DNYUZ
  • Home
  • News
    • U.S.
    • World
    • Politics
    • Opinion
    • Business
    • Crime
    • Education
    • Environment
    • Science
  • Entertainment
    • Culture
    • Music
    • Movie
    • Television
    • Theater
    • Gaming
    • Sports
  • Tech
    • Apps
    • Autos
    • Gear
    • Mobile
    • Startup
  • Lifestyle
    • Arts
    • Fashion
    • Food
    • Health
    • Travel
No Result
View All Result
DNYUZ
No Result
View All Result
Home News

Why Are China’s Generals So Quiet as Xi Purges Them?

October 30, 2025
in News, Politics
Why Are China’s Generals So Quiet as Xi Purges Them?
498
SHARES
1.4k
VIEWS
Share on FacebookShare on Twitter

China’s military recently expelled nine top leaders from both the Communist Party and the armed forces, including Central Military Commission Vice Chairman He Weidong and chief political commissar Miao Hua.

● ● ● ● ● ● ●

### WHAT YOU SHOULD DO
Please copy the article on China's generals between "China’s military recently" and "commissar Miao Hua.", inclusive. These lines come from a separate source.

[Collected data entries]
● ● ● ● ● ● ●

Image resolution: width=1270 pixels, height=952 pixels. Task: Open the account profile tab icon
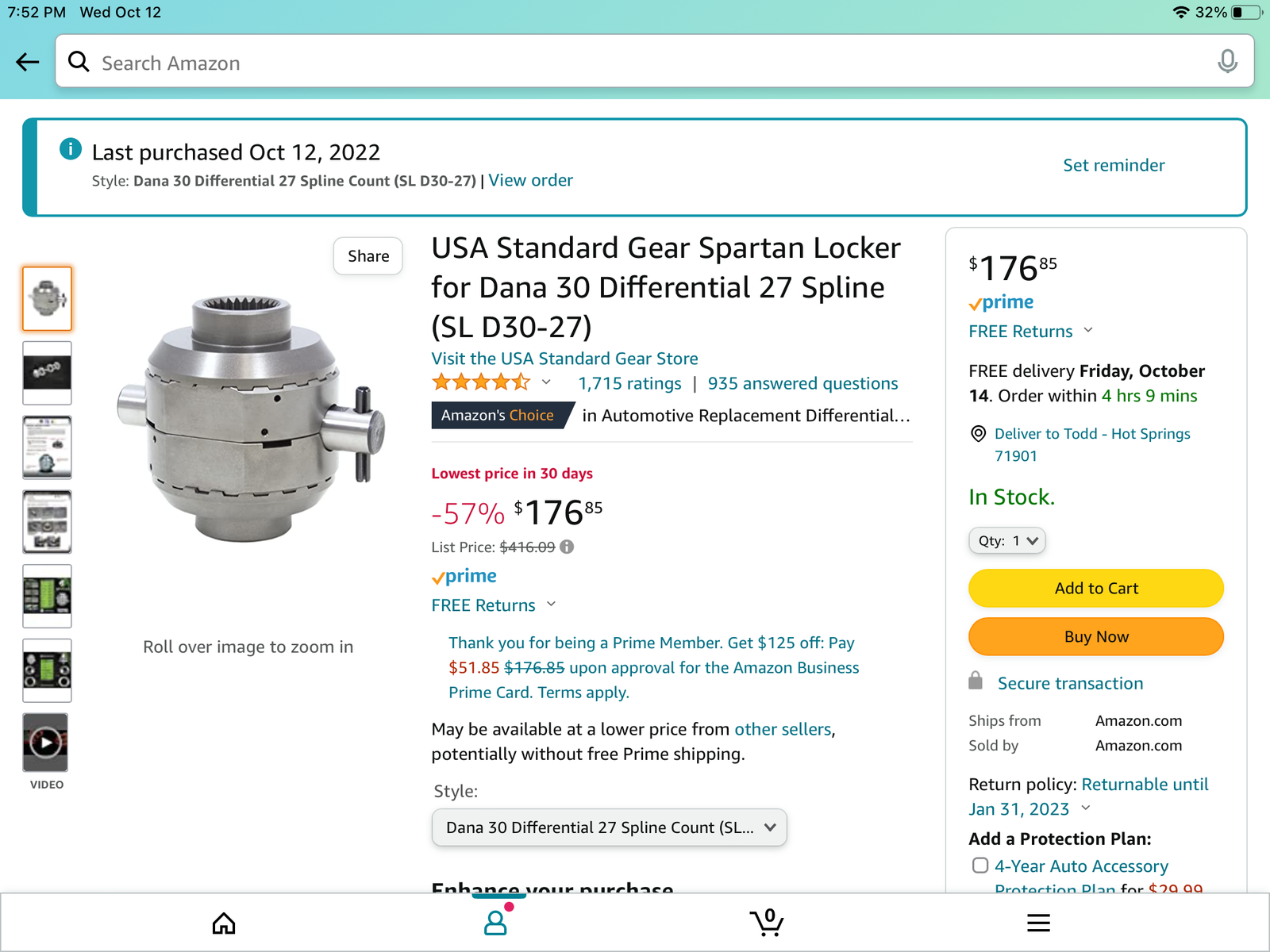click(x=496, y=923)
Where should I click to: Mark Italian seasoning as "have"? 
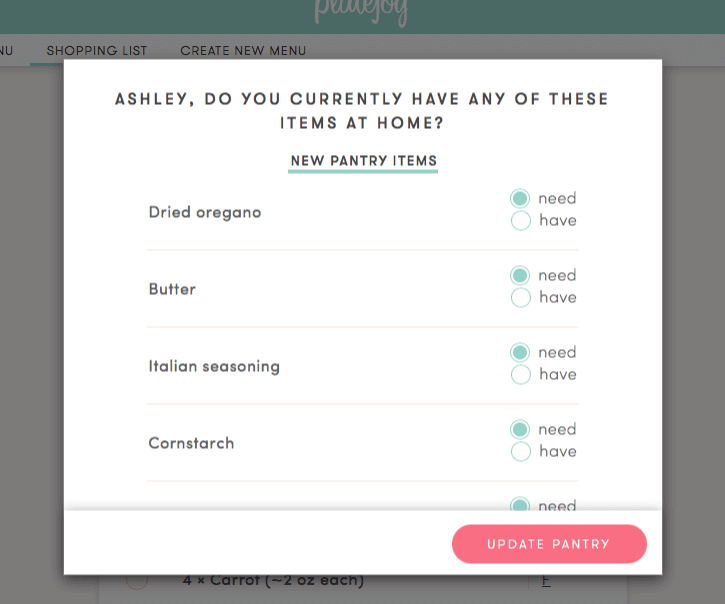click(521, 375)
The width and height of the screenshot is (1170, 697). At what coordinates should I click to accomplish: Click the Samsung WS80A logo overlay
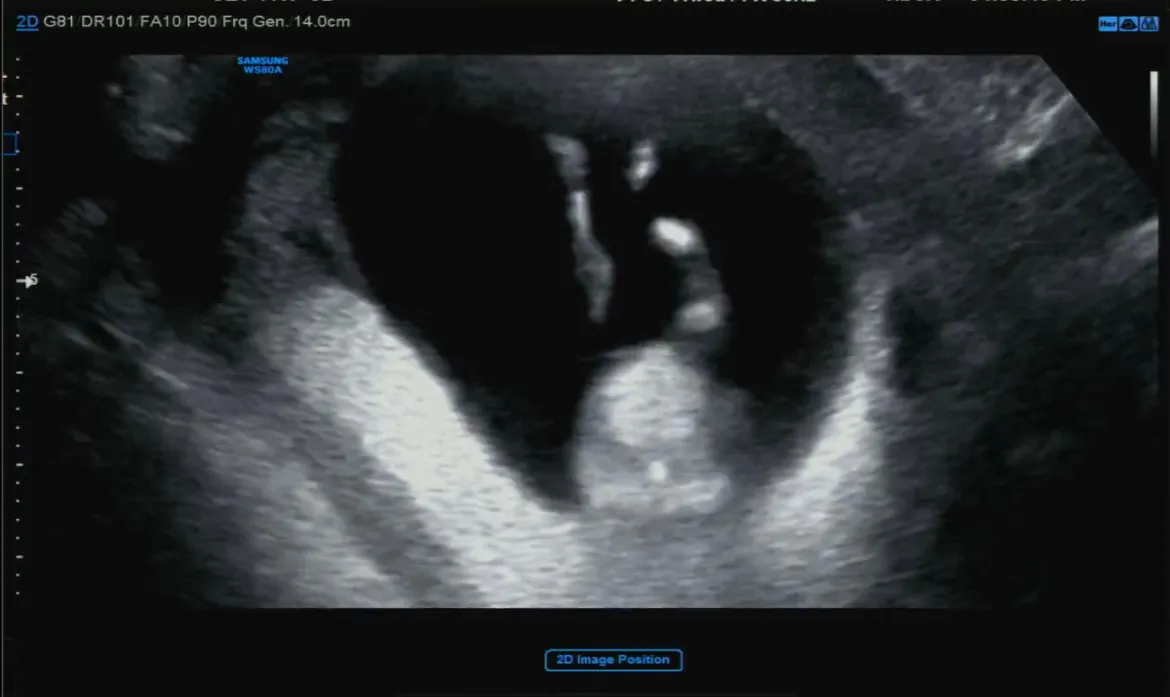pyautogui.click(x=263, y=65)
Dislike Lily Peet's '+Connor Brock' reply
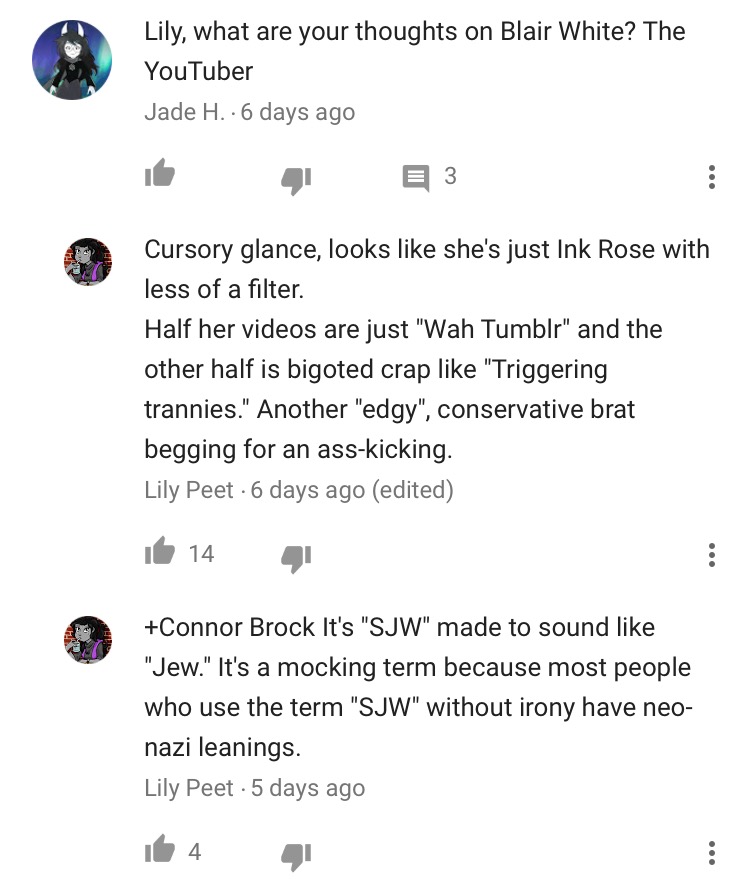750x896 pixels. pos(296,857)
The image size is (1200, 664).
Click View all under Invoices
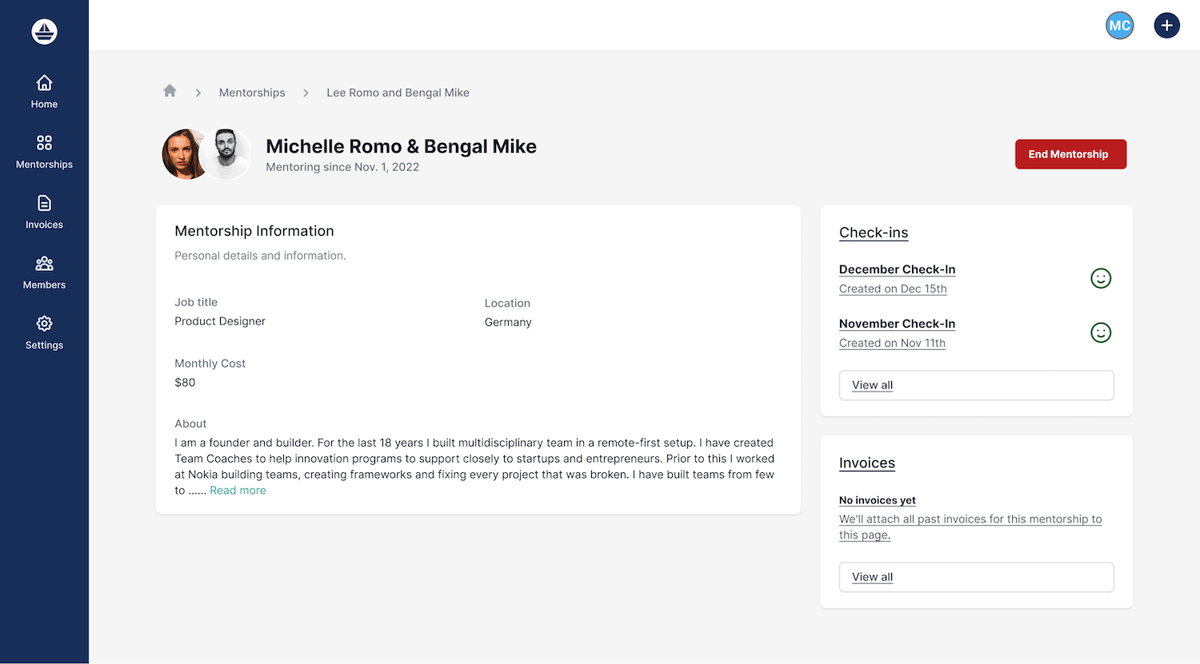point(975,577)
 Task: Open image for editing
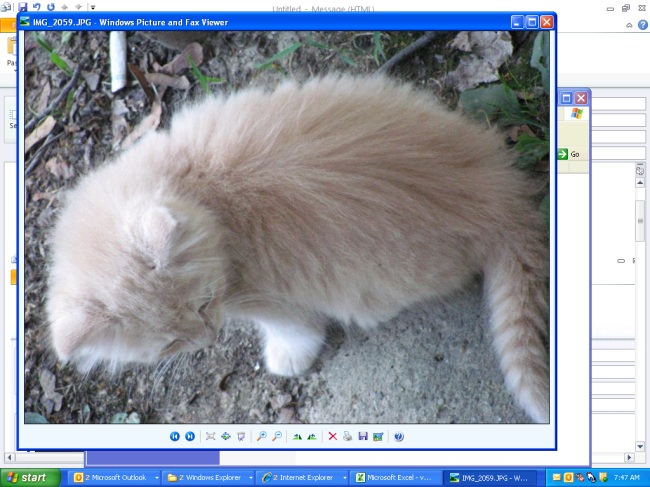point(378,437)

● ● ● ● ● ● ●

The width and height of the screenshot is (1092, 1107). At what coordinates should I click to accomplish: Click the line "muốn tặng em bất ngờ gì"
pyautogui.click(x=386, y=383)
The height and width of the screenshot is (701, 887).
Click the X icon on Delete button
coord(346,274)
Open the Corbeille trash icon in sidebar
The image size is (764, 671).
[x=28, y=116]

● ● ● ● ● ● ●

### EXERCISE ANSWER
China’s military recently expelled nine top leaders from both the Communist Party and the armed forces, including Central Military Commission Vice Chairman He Weidong and chief political commissar Miao Hua.